[DATA TO PROCESS — start]
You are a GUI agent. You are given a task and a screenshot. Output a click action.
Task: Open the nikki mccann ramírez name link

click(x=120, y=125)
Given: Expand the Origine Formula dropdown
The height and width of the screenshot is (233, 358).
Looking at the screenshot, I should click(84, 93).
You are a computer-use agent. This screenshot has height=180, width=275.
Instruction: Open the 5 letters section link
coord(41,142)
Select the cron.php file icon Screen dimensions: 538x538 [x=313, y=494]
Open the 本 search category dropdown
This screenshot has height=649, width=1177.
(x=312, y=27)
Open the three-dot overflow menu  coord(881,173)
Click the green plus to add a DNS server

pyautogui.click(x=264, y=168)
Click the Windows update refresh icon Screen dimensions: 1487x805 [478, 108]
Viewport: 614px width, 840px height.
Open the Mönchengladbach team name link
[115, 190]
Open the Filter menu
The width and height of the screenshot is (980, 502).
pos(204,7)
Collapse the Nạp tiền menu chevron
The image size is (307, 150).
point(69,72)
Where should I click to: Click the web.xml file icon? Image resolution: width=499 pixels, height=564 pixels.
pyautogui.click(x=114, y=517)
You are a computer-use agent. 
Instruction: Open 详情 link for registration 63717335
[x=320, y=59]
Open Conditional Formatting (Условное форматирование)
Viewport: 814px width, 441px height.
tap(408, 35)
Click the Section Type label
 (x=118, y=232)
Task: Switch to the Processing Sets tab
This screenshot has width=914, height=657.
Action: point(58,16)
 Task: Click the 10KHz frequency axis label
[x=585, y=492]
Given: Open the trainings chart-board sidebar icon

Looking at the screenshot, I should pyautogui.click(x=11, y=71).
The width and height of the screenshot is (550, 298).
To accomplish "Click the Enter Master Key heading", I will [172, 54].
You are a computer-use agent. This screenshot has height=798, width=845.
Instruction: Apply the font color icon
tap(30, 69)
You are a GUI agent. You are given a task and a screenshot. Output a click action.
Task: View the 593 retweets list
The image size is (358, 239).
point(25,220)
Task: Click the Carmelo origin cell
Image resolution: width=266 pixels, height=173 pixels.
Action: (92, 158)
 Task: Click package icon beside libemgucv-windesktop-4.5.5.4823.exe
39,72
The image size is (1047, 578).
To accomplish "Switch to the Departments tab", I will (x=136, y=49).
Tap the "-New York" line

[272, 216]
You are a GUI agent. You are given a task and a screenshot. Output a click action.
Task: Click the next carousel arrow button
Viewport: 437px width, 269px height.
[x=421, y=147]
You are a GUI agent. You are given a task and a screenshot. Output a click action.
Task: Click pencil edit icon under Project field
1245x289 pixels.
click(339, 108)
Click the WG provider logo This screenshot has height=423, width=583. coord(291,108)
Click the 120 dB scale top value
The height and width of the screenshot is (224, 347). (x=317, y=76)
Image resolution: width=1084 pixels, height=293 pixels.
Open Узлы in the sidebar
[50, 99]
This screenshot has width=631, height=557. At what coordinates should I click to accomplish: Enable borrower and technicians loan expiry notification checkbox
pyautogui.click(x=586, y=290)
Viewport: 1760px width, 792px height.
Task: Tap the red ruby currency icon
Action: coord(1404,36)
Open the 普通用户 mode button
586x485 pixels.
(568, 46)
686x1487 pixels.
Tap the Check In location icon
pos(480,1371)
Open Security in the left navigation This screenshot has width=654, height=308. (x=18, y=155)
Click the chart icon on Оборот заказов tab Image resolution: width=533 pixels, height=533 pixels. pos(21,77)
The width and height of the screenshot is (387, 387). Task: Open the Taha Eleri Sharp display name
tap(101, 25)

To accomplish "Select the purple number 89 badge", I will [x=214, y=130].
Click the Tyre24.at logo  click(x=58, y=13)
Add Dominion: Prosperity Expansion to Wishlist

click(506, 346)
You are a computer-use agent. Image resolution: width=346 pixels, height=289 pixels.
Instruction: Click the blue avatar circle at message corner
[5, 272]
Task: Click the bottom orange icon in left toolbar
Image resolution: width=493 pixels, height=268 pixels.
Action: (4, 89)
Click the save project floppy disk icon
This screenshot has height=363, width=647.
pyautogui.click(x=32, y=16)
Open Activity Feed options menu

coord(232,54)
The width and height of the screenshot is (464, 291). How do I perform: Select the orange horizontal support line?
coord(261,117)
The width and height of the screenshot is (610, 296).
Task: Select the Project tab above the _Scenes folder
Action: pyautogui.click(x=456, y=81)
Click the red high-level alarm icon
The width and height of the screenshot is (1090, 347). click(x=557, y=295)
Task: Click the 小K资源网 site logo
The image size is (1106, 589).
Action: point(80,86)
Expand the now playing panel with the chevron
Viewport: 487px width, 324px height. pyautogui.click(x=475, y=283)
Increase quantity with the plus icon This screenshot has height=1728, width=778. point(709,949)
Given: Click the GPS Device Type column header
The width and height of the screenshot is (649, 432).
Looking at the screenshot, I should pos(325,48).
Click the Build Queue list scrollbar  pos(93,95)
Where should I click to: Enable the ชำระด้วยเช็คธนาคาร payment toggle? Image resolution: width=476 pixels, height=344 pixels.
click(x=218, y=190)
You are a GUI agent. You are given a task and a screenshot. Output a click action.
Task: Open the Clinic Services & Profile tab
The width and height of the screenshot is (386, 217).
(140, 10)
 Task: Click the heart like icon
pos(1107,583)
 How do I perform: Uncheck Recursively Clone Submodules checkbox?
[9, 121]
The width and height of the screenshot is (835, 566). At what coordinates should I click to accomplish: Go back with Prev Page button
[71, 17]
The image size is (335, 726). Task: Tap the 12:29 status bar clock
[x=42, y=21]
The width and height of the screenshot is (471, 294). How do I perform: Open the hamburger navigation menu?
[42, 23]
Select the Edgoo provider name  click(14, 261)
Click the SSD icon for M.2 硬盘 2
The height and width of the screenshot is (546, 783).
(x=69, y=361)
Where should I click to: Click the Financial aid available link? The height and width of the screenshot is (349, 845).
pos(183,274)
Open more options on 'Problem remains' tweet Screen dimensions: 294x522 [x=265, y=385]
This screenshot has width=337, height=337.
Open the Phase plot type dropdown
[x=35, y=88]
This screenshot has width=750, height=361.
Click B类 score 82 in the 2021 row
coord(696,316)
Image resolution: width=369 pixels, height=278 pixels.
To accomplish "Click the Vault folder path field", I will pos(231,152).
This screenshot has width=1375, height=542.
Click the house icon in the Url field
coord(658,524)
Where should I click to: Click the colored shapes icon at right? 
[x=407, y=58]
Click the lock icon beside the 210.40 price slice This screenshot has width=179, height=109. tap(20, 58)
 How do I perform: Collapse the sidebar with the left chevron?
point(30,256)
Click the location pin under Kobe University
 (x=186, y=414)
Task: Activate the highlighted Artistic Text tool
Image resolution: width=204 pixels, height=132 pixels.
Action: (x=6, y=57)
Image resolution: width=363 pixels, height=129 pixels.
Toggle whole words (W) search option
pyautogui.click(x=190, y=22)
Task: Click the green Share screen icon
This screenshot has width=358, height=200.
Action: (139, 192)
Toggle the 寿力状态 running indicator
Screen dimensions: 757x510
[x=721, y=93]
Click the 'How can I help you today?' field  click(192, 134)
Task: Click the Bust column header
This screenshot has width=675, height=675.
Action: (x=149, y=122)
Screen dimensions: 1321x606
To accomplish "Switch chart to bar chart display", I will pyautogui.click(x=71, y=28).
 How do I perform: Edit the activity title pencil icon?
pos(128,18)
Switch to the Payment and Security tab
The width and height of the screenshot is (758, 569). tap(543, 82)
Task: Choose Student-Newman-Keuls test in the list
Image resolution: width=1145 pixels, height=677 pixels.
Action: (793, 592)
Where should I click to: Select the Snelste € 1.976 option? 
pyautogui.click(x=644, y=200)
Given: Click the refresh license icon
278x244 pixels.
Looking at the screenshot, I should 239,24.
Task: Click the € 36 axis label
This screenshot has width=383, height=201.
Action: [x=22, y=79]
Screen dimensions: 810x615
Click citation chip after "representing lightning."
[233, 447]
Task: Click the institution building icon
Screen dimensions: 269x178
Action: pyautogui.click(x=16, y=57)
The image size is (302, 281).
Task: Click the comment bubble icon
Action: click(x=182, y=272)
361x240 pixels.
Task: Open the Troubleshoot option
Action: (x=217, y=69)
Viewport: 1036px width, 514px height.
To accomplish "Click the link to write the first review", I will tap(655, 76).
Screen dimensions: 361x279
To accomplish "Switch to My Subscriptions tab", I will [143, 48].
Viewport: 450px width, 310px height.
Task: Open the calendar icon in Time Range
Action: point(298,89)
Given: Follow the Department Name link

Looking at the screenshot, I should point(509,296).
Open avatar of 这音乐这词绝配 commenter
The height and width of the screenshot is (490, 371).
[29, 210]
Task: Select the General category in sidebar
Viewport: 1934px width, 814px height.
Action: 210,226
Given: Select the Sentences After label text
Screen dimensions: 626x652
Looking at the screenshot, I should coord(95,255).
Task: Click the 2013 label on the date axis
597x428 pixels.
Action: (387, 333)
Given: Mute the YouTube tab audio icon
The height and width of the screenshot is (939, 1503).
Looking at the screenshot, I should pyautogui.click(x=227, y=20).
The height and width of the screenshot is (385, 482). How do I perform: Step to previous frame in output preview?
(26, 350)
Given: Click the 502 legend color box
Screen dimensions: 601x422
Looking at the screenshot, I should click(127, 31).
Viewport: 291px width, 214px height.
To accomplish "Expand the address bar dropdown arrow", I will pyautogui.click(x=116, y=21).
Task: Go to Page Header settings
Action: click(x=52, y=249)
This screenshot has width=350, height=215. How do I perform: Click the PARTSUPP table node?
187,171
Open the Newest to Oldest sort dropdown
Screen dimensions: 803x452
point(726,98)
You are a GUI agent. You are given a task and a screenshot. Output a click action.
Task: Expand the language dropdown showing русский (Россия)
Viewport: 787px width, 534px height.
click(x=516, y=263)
[DATA TO PROCESS — finish]
→ **WHAT YOU NEED TO DO**
How many of the lines above hold "provider"? Answer with only the number.

→ **OUTPUT**
2